Build roads for the future

Editorial, Normal

WE report today that slow reaction by motorists to give way to ambulances costs lives.
Drivers are either ignorant of where to drive when ambulance or police sirens are heard or they are plain disrespectful and continue driving down the road, impeding the progress of ambulances to and from emergency sites.
The precious minutes that the ambulance loses stuck behind traffic are often the difference between life and death. But it is even more direct than that.
How many other lives are lost because drivers are reckless, careless or just do not know the traffic rules?
How many accidents have happened at sharp bends because drivers have ignored double white lines which forbid overtaking and decided to roar around the corner on the wrong lane and headed full tilt into oncoming traffic?
How many drivers have ignored road signs which direct them to stop or to take care or to mind winding or sharp bends, to their eternal regret?
The National has written about ignorance of traffic laws on so many occasions in the past with scant attention from the authorities, so it is most pleasing and, we might add, long overdue that a massive traffic awareness campaign was launched like the one being promised by the Motor Vehicles Insurance Trust for next month.
Many drivers learn how to drive a car, to shift through the gears and bring a vehicle to a stop and then thinking that is all that is required of them they take to our highways.
Their education has hardly started but they don’t know the difference.
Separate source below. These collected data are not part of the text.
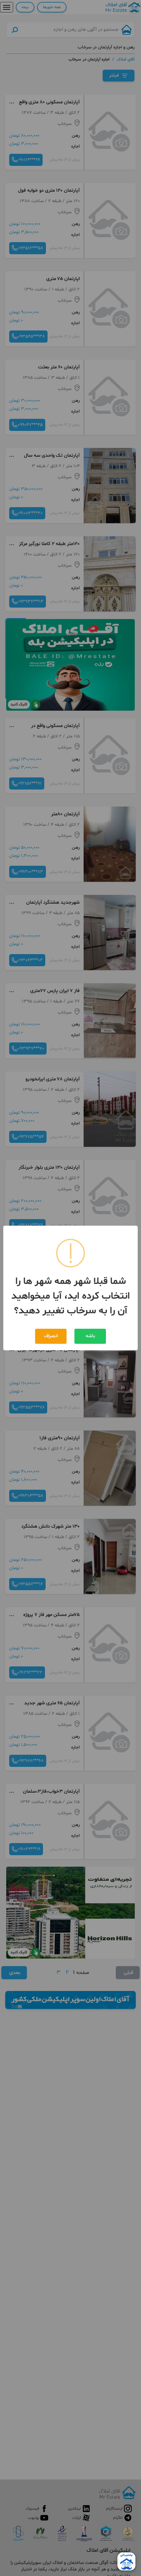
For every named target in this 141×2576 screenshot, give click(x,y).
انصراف (51, 1336)
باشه (90, 1336)
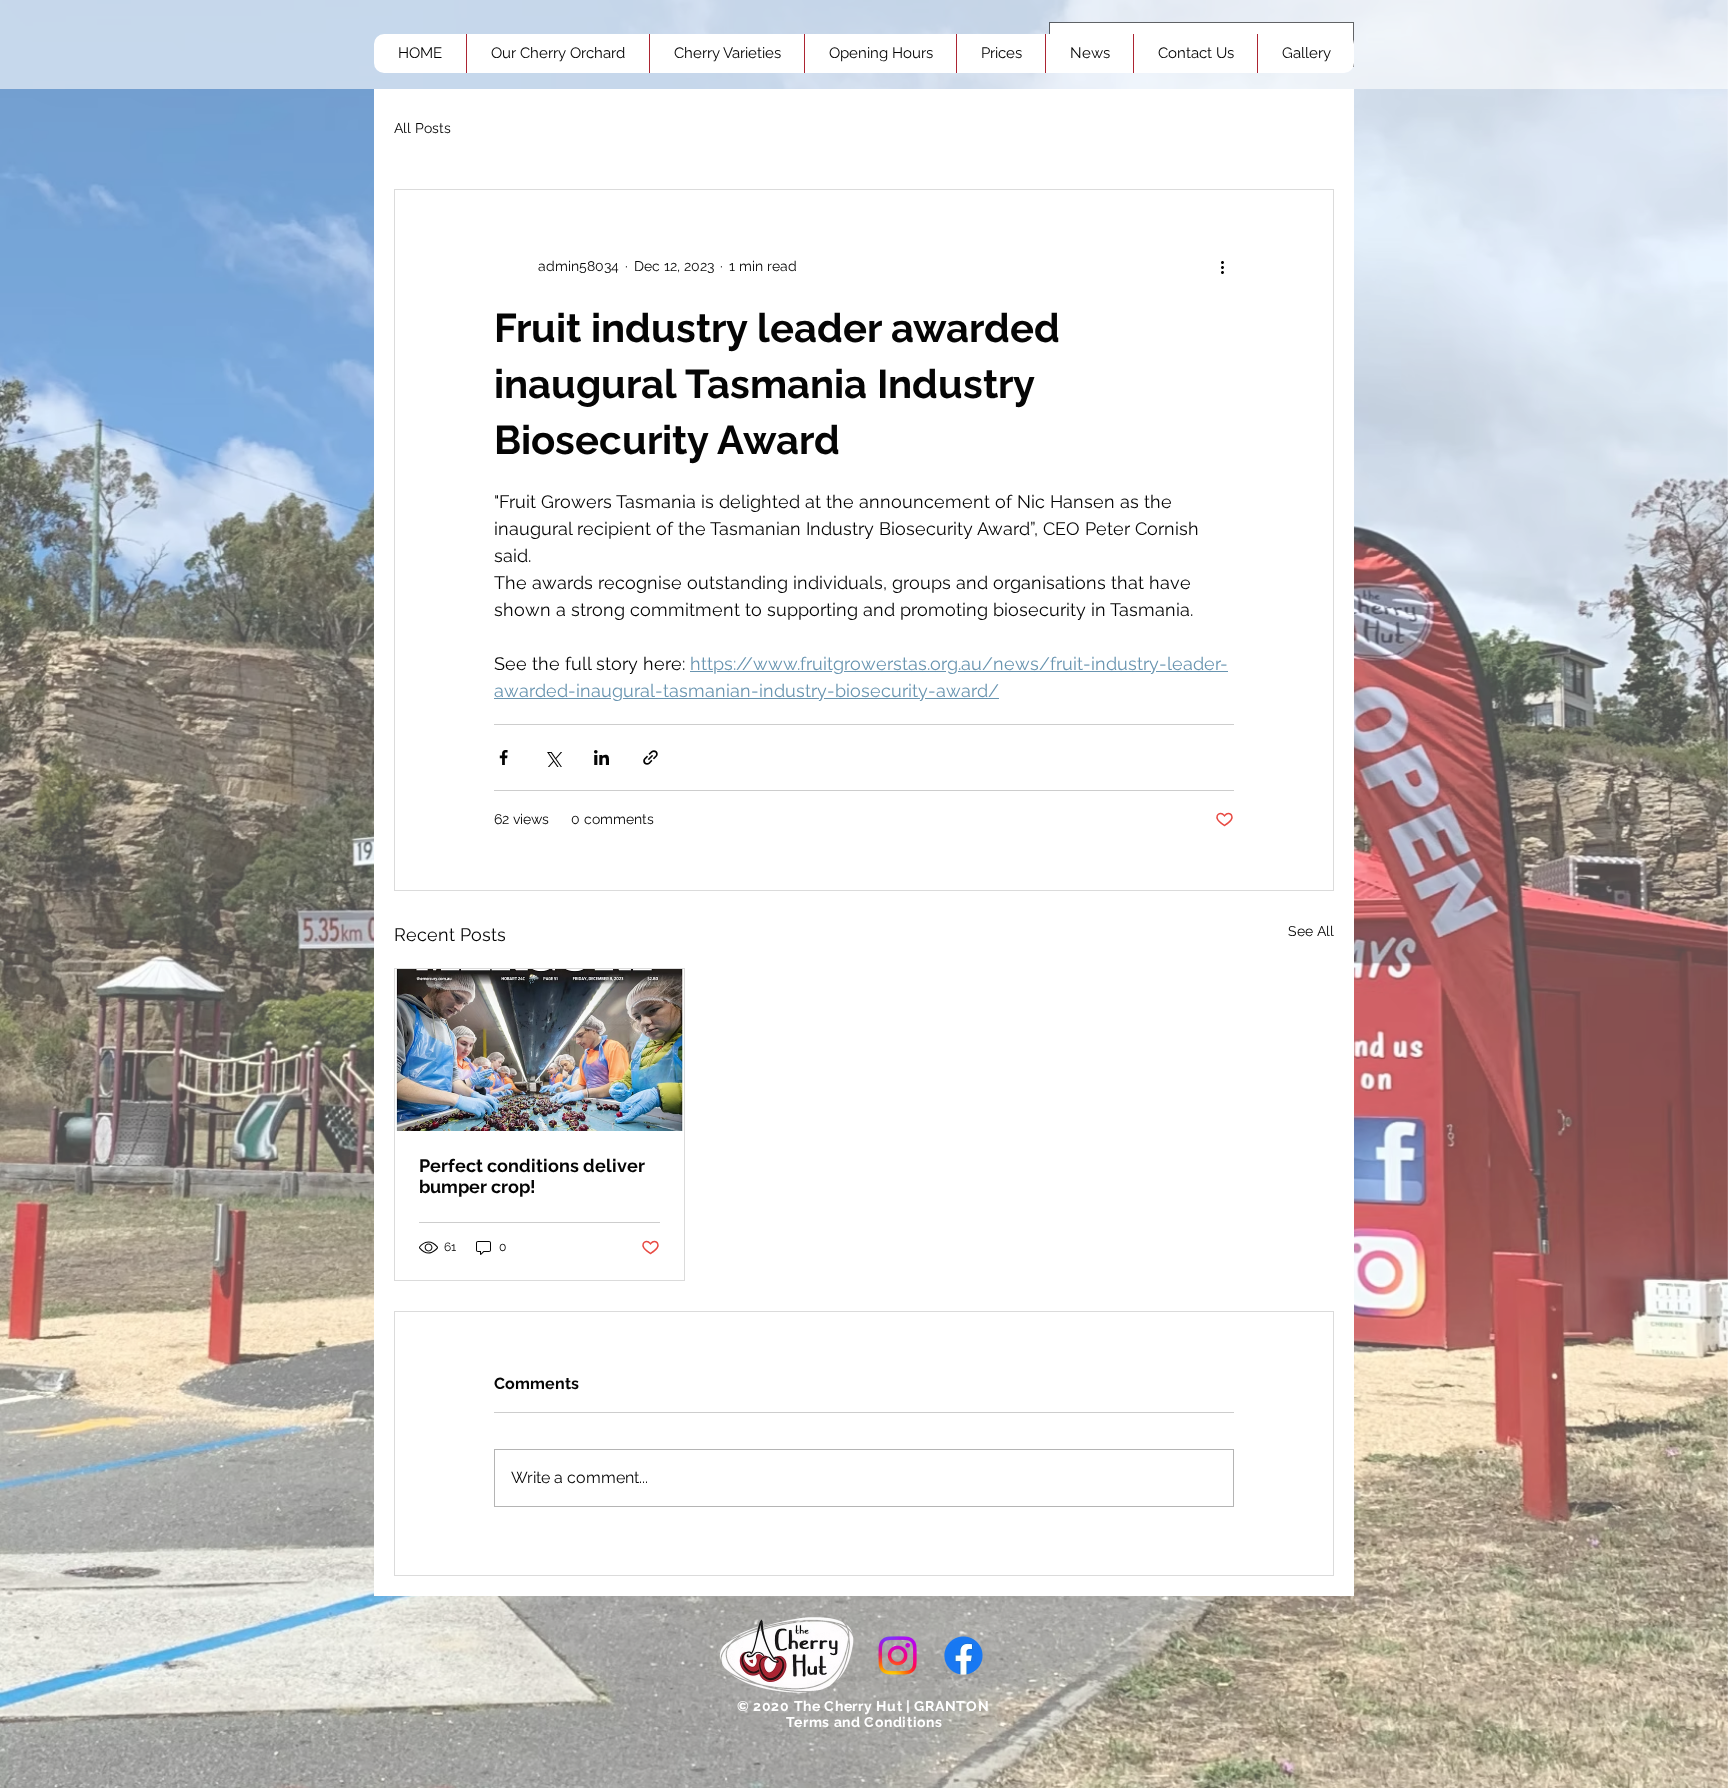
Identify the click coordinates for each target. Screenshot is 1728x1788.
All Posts (422, 128)
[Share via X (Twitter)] (552, 757)
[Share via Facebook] (503, 757)
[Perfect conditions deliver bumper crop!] (539, 1050)
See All (1311, 931)
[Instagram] (897, 1655)
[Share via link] (650, 757)
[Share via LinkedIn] (601, 757)
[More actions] (1222, 266)
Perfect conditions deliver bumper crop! (532, 1176)
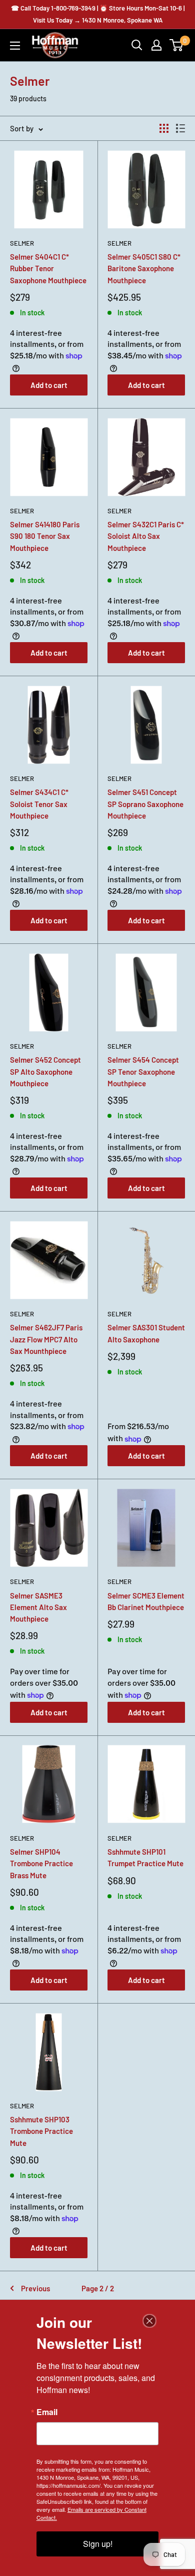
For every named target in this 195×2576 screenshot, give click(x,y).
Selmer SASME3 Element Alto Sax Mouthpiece (38, 1607)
The bits that drivers often do not learn – about road rules and road courtesy – are what eventually costs them their own lives and, tragically, those of other innocent ones as well.
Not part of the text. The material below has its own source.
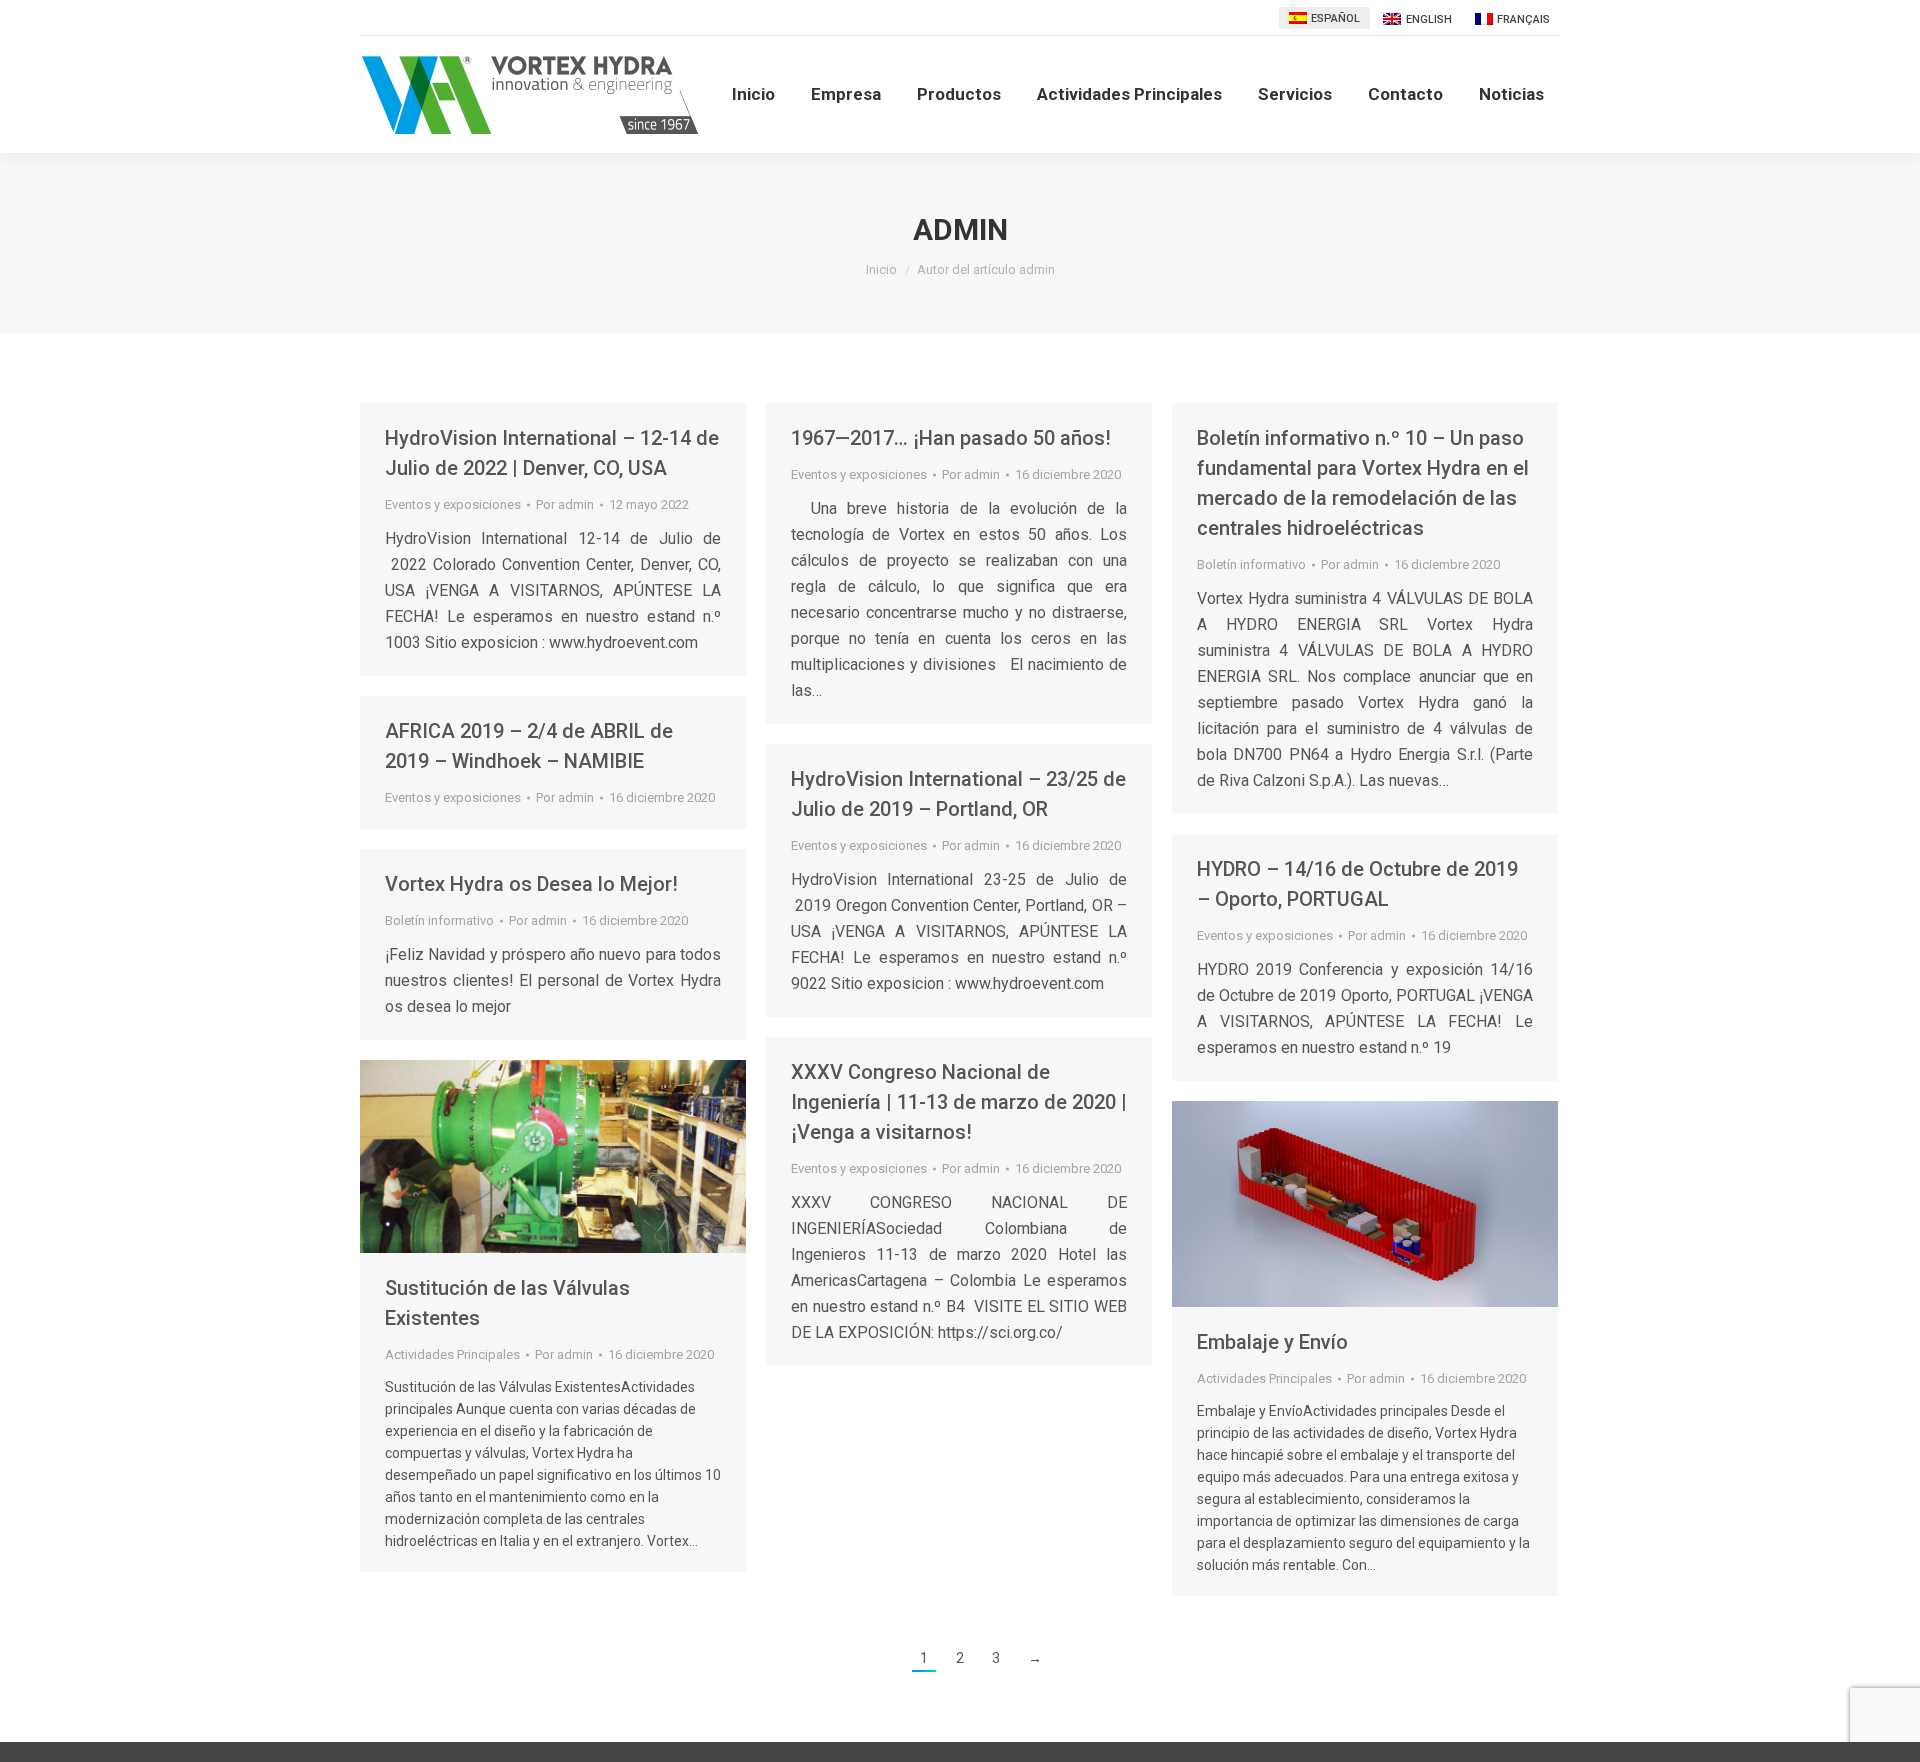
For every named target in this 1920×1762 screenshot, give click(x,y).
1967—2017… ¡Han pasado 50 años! (953, 438)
Another area which requires a little more than traffic and road awareness and driver education is planning for roads in the country.
In the Southern Highlands town of Tari, which is soon to become the district headquarters of the new Hela province, there is a road being built from the Hides and Koroba junction back towards Tari and actually making a loop around the sleepy little town.
Built by Curtain Brothers, it is a marvel for it is easily six lanes wide. A Twin Otter aircraft could easily land on the straighter stretches of the winding road.
The cynics and detractors of the political engineer for the road, Southern Highlands Governor Anderson Agiru, say it is a white elephant. At first it appears the cynics might be right for there is hardly the traffic to warrant such an expensive and huge road.
But then you have to think about what Tari will be like 10 or 15 years down the track, after the liquefied natural gas project has delivered billions into the area and Tari is a thriving centre for commerce and industry.
The road being built from the Southern Highlands to a sea port in the Gulf of Papua will give the Highlands region its second access to a sea port.
When you take in all these developments, you will see the rationale for a huge road of this size for Tari. There will be no need to dig up a small road in order to expand it to make way for increased traffic.
This is what has been happening in the capital city. Roads are just dug up for the purpose of expanding them for increased traffic. Yet, the expansions are in themselves also limited to the immediate needs, without any consideration for what might lie five or 10 years down the line.
The road to Gerehu was expanded from single to double lane each way only a few years back to cater for traffic in that crowded residential suburb of Port Moresby.
The double lane road is so narrow in places that two cars driving abreast do not leave room for even a motorcycle to pass.
On most days during peak hours in the mornings and in the evenings, the traffic crawls along bumper to bumper.
In such a situation, were an emergency vehicle to sound its siren, it is virtually impossible to give way. The emergency vehicle will have to join the queue or drive down some byways. It cannot even pass on the curbs for there are none.
Today businesses and residential areas are built so close to roads that there is hardly any room for service lines such as power, water and telephone lines, much less for any further expansion of the roads.
We can only see Port Moresby resorting to super highways on pillars or sub-ways underground or even tram lines. And these will cost more.